Fair market is not a bargain. Fair market is fair market.
Avery Bradley, Jae Crowder and Isaiah Thomas at ~$7m is a bargain.
Demarcus Cousins at ~$16m is a bargain.
Noah and Mozgov at ~$17m is a complete rip off.
Kanter at $17m is fair value - it is not a bargain.
Enes Kanter at $17m is not a bargin.
Have you ever done an auction draft in a fantasy league? When the market changes, as is currently happening, fair market values change. Bradley, IT and Crowders contracts are all probably top 10 values in this league, so we have a relatively unfair expectation of what bargain contracts are and that restricts everything else into inaccurate categories. You might as well say if we don't have any top 10 players that all of our players are average or below average.

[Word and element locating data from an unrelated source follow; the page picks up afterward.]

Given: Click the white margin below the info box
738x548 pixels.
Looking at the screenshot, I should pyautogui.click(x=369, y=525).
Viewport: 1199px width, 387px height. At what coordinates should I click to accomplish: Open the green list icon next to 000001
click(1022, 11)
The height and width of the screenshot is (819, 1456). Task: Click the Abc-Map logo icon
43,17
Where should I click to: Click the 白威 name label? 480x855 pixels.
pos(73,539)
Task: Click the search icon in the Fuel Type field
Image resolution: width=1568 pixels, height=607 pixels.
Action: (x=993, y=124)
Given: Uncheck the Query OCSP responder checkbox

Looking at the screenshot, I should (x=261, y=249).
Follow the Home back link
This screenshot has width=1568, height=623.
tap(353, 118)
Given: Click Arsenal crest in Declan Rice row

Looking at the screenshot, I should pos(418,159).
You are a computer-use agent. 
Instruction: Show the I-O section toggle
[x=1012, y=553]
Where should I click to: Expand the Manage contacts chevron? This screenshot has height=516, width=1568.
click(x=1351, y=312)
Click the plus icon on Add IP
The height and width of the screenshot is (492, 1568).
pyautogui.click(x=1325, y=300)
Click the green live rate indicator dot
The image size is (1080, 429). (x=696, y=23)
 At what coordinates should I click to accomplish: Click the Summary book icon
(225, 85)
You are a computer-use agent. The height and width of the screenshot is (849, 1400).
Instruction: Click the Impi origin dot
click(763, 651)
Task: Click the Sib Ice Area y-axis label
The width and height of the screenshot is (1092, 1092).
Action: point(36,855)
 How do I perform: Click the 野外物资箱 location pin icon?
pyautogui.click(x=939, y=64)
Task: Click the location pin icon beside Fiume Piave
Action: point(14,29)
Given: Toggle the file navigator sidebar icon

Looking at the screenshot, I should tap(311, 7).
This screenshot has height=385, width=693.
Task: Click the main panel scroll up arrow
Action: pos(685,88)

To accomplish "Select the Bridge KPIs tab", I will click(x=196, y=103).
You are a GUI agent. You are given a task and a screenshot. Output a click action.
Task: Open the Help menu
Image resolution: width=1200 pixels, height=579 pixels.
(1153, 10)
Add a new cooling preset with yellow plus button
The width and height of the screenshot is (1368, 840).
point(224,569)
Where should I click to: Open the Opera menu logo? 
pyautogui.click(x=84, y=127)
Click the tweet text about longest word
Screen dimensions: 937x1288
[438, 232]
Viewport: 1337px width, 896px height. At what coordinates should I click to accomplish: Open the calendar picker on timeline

The way to use those bargain contracts is to leverage the value saved there into being able to overpay--relative to the market--for other assets. The reason crazy money is going to be spent this summer is because max contracts given under a $94M salary cap aren't going to look crazy when the cap is $110M next year, and max contracts signed when the cap was $70M are going to the the new bargains. Getting a player who was signed to the max at that level will look roughly similar to signing Amir Johnson last offseason--which looks like a [dang] masterpiece at this point if our GM wasn't steps on steps ahead of most others and has raised the bar for himself.
None of this to say I'd particularly want Kanter, but the reason won't necessarily be his contract. Would that be a little disappointing that Ainge couldn't continue to find $20 bills in his jacket pocket like he has the last few seasons? Sure. But I'd rather have a little big picture view of this.